# Tâche
Rassemblez en les recopiant toutes les lignes ci-dessous qui contiennent le mot « blue ».

# Lignes fournies
▽

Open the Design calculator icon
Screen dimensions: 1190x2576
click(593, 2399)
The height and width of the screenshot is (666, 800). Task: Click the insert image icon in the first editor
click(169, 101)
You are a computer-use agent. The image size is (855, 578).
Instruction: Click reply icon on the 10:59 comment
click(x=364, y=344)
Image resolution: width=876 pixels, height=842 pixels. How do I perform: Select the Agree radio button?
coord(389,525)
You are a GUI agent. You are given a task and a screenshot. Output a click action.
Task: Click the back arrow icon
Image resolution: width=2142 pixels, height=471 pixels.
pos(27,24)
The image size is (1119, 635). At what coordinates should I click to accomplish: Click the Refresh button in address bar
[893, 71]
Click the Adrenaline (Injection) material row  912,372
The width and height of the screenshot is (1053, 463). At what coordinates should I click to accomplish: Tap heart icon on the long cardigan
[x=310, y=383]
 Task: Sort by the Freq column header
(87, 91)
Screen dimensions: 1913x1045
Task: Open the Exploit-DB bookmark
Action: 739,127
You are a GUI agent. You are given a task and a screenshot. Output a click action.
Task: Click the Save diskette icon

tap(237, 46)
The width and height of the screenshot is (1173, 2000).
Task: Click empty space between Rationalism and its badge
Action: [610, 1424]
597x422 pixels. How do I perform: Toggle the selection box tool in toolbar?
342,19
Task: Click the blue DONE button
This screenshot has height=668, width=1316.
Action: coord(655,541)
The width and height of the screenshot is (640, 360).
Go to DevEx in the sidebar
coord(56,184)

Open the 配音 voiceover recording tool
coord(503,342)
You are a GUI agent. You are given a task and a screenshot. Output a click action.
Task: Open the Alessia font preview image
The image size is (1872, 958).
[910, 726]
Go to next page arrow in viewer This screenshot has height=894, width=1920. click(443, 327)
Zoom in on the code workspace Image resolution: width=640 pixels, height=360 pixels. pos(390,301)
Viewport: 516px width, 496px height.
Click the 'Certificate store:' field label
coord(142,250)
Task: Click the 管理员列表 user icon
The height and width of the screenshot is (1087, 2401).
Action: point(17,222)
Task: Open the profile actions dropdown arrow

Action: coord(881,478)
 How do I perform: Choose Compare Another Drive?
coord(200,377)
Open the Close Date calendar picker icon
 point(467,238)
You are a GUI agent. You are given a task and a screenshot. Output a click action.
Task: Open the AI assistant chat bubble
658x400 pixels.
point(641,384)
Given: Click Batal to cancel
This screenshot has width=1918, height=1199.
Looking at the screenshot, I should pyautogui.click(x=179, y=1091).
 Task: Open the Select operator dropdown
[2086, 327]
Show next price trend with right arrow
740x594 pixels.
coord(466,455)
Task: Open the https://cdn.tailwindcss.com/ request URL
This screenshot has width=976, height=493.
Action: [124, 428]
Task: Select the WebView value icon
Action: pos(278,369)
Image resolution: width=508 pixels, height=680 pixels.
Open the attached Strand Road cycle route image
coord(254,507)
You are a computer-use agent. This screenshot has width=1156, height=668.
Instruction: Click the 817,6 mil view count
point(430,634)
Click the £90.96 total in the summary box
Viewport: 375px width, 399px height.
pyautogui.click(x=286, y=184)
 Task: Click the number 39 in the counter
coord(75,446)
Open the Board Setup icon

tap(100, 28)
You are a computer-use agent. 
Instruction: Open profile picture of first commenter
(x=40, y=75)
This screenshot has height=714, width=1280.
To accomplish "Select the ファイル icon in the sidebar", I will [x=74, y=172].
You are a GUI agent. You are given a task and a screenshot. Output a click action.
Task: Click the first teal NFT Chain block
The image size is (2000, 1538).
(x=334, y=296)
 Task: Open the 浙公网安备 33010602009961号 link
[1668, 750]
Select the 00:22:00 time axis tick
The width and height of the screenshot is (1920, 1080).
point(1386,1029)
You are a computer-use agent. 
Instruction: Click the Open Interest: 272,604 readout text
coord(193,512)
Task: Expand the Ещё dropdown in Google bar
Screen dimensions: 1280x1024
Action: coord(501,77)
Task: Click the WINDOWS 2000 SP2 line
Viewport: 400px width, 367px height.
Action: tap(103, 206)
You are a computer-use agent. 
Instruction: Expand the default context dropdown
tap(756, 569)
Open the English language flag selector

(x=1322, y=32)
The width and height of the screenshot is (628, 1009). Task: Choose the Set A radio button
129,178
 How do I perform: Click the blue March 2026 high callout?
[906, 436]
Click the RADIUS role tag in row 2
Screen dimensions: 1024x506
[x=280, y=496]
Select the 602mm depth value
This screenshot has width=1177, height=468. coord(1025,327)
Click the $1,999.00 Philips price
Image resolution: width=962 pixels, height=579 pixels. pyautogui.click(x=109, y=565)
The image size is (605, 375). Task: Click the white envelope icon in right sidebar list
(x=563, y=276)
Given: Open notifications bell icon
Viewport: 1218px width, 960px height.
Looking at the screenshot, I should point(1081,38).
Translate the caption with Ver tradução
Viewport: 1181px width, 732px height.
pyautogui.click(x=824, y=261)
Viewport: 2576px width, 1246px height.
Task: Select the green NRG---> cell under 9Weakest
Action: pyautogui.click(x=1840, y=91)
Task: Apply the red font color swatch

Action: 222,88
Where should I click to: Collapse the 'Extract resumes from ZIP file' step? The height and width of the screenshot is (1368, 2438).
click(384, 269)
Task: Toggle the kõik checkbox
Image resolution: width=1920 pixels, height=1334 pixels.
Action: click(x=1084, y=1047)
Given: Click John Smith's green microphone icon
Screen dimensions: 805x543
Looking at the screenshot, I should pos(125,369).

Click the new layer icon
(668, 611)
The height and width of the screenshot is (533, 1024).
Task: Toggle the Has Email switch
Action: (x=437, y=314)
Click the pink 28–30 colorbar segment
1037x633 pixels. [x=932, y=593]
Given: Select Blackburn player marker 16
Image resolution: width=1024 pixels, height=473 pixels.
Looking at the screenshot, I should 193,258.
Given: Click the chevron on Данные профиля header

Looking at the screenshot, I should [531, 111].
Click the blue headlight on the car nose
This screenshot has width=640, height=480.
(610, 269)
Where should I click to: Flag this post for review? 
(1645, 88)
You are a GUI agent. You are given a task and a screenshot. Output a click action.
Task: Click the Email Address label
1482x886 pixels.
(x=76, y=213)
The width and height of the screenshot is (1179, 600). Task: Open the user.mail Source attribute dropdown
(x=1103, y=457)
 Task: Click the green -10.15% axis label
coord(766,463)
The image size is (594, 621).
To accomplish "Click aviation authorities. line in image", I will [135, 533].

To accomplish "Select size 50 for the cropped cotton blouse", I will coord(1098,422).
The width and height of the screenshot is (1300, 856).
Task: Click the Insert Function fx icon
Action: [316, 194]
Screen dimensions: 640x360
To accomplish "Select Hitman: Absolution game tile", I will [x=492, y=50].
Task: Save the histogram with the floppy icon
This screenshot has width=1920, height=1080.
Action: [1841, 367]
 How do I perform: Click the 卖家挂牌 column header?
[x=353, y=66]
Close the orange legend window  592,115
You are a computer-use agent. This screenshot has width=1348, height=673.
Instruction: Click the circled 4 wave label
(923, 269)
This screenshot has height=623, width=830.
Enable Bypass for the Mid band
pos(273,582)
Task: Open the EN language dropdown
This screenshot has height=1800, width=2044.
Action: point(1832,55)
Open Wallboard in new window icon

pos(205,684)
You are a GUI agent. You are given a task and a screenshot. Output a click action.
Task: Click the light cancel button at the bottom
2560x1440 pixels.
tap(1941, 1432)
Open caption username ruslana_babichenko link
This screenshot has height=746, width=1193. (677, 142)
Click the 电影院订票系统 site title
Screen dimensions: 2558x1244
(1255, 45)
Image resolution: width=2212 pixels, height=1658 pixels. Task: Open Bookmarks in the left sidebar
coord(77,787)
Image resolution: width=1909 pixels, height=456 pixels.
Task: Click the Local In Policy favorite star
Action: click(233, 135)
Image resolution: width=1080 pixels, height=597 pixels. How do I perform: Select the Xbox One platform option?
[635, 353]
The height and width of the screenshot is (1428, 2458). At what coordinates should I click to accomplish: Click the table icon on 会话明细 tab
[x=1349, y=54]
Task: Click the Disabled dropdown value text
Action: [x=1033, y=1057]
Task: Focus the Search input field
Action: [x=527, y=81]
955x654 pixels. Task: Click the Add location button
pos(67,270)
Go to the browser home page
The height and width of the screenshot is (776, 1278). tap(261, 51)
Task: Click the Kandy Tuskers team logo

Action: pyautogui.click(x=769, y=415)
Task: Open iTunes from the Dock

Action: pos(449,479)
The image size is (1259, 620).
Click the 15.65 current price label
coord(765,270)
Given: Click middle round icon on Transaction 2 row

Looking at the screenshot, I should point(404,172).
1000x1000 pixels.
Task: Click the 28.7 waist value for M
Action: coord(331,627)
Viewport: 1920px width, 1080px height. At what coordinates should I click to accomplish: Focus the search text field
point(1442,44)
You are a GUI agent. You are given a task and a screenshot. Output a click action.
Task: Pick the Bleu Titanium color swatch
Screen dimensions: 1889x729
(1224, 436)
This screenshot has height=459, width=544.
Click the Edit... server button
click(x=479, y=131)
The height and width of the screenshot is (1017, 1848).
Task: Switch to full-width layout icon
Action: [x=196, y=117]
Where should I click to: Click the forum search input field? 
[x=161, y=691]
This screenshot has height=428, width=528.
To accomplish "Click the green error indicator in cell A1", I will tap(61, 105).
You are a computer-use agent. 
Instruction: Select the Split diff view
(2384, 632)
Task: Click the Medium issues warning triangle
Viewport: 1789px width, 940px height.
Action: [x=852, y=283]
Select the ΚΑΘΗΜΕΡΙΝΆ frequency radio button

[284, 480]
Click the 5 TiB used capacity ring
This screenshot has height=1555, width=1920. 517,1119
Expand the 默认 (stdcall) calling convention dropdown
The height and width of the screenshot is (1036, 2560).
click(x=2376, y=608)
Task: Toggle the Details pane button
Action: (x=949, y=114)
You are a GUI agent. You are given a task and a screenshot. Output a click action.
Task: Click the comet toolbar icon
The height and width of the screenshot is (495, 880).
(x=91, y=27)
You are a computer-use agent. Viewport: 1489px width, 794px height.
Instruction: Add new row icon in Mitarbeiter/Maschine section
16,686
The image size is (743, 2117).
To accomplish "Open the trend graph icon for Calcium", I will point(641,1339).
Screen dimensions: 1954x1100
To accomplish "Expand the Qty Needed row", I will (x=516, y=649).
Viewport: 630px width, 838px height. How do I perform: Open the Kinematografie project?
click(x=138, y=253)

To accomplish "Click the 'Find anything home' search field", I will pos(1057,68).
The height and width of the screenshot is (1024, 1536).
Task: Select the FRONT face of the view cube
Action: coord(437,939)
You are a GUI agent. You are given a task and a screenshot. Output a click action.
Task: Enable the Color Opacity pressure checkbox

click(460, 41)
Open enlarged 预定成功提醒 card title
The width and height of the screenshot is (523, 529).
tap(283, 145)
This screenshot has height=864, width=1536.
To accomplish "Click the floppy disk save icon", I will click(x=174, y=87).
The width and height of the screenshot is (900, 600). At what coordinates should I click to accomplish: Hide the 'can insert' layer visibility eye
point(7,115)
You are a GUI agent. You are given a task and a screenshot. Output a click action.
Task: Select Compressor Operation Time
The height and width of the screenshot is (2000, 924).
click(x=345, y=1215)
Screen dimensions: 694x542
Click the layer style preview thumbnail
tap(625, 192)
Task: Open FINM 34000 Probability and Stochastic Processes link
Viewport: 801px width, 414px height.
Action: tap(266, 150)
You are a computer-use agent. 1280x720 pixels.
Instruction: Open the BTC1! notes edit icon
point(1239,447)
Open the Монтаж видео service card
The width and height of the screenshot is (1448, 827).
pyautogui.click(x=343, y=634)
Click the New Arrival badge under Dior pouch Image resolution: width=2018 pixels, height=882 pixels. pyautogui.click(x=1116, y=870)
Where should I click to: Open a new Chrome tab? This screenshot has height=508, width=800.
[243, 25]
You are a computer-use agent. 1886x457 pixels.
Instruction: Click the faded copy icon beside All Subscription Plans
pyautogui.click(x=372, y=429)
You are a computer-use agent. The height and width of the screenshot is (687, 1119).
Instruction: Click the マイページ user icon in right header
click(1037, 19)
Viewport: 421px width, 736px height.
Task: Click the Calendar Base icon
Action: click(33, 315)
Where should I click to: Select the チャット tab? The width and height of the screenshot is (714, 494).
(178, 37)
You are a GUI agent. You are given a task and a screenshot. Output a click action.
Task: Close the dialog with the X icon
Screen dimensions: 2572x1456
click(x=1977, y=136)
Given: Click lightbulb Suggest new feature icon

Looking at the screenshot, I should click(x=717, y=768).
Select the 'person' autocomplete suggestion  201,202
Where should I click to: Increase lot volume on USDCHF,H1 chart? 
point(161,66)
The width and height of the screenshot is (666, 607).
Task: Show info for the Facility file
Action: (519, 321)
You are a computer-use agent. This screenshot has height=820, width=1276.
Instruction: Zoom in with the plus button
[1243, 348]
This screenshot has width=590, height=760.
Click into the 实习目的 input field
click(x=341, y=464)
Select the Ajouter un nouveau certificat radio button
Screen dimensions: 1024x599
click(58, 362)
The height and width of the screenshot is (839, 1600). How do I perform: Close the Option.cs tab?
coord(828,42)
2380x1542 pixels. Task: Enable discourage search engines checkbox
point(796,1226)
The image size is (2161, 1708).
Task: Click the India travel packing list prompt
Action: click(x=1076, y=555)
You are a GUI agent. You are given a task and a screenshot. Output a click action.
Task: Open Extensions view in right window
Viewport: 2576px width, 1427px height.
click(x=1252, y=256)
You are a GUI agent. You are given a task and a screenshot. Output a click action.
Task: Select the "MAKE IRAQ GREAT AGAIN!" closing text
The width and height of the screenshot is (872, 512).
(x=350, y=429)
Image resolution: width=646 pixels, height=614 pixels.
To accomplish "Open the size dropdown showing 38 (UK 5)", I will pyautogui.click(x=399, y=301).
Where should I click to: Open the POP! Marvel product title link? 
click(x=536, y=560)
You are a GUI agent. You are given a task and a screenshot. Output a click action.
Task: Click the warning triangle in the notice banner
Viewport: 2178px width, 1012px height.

△

# Réponse
Task: Click the blue DONE button
 How do I perform: Click the blue March 2026 high callout?
Click the blue headlight on the car nose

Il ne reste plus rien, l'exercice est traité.